**WHAT THE TASK REQUIRES:**
Convert the lines below into a numbered list, starting with the first line and ending with the line that contains "[x=354, y=440]". Leave out any blank lines, and omit the pictures.

**TASK INPUT:**
· · ·

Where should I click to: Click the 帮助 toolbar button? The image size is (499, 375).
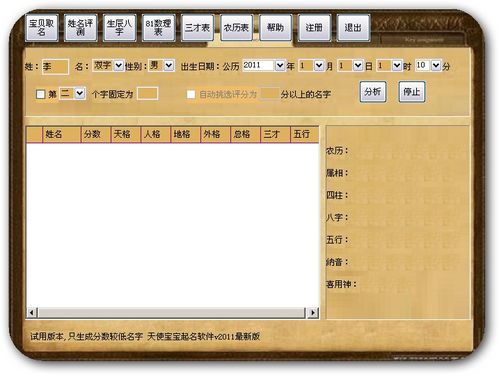275,28
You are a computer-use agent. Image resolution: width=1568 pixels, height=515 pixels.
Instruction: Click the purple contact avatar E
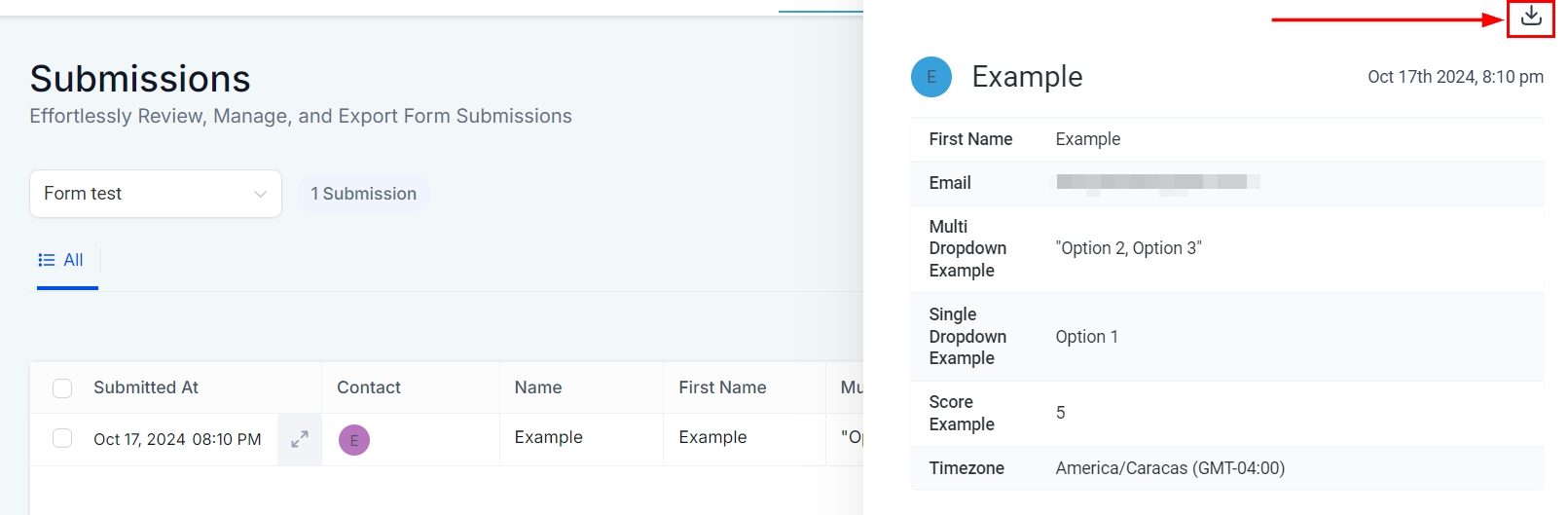[x=354, y=440]
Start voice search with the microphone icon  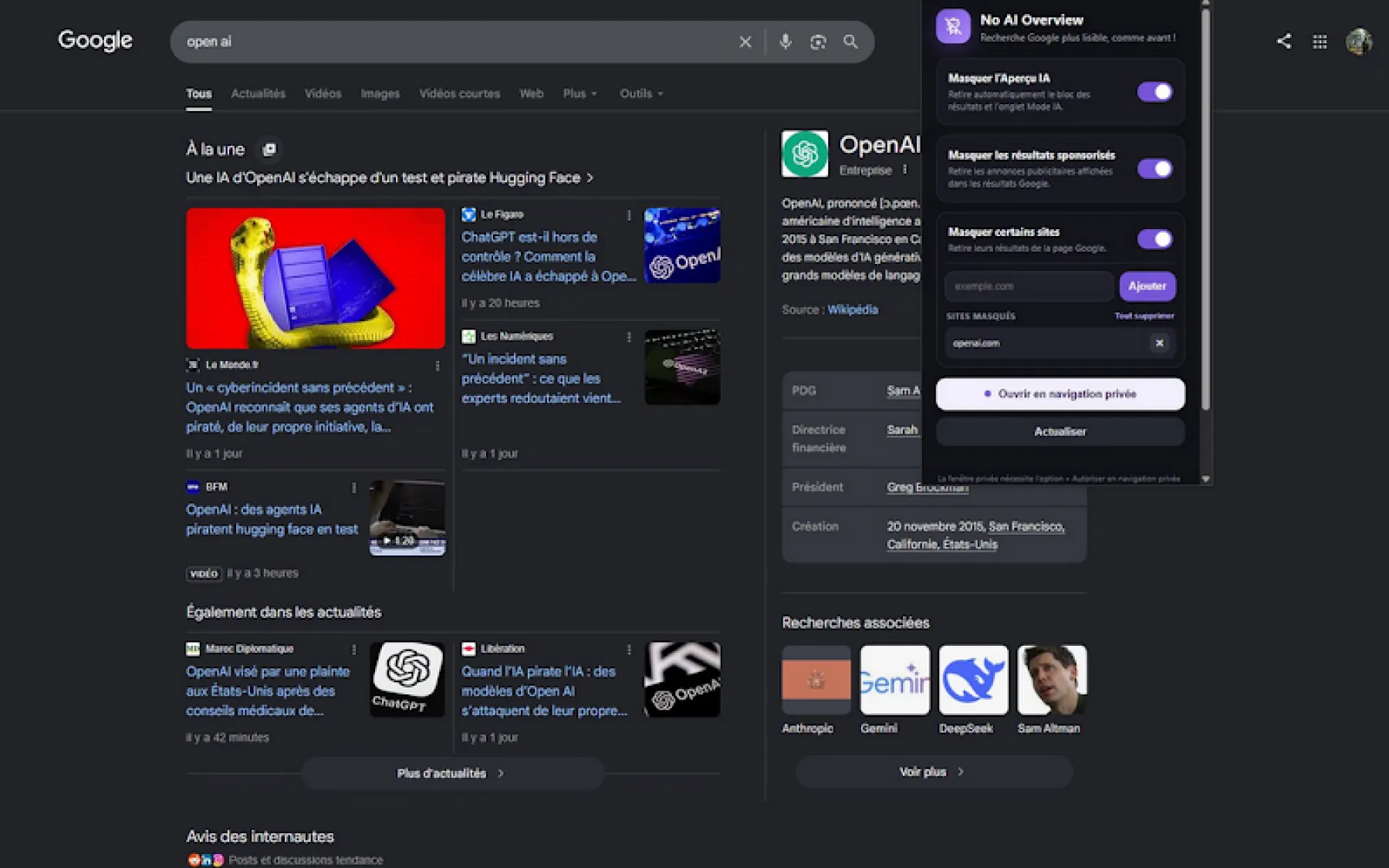[785, 42]
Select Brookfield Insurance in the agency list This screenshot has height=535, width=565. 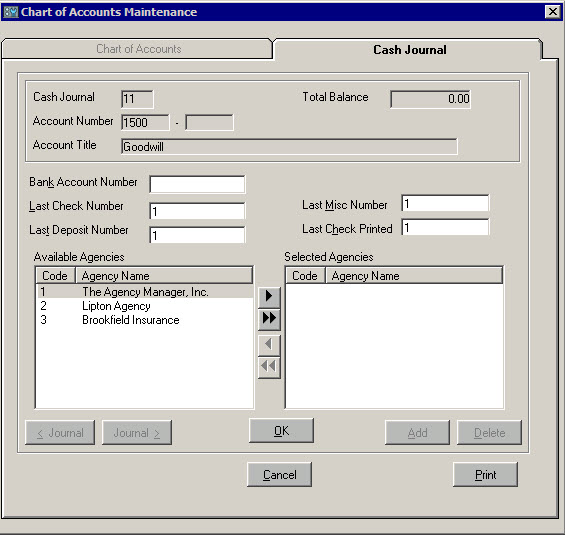[144, 320]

· · ·

**ANSWER TO THIS EXERCISE:**
1. Where should I click to: Click the 帮助 toolbar button? The image size is (499, 375).
2. 275,28
3. You are a computer-use agent. Image resolution: width=1568 pixels, height=515 pixels.
4. Instruction: Click the purple contact avatar E
5. [x=354, y=440]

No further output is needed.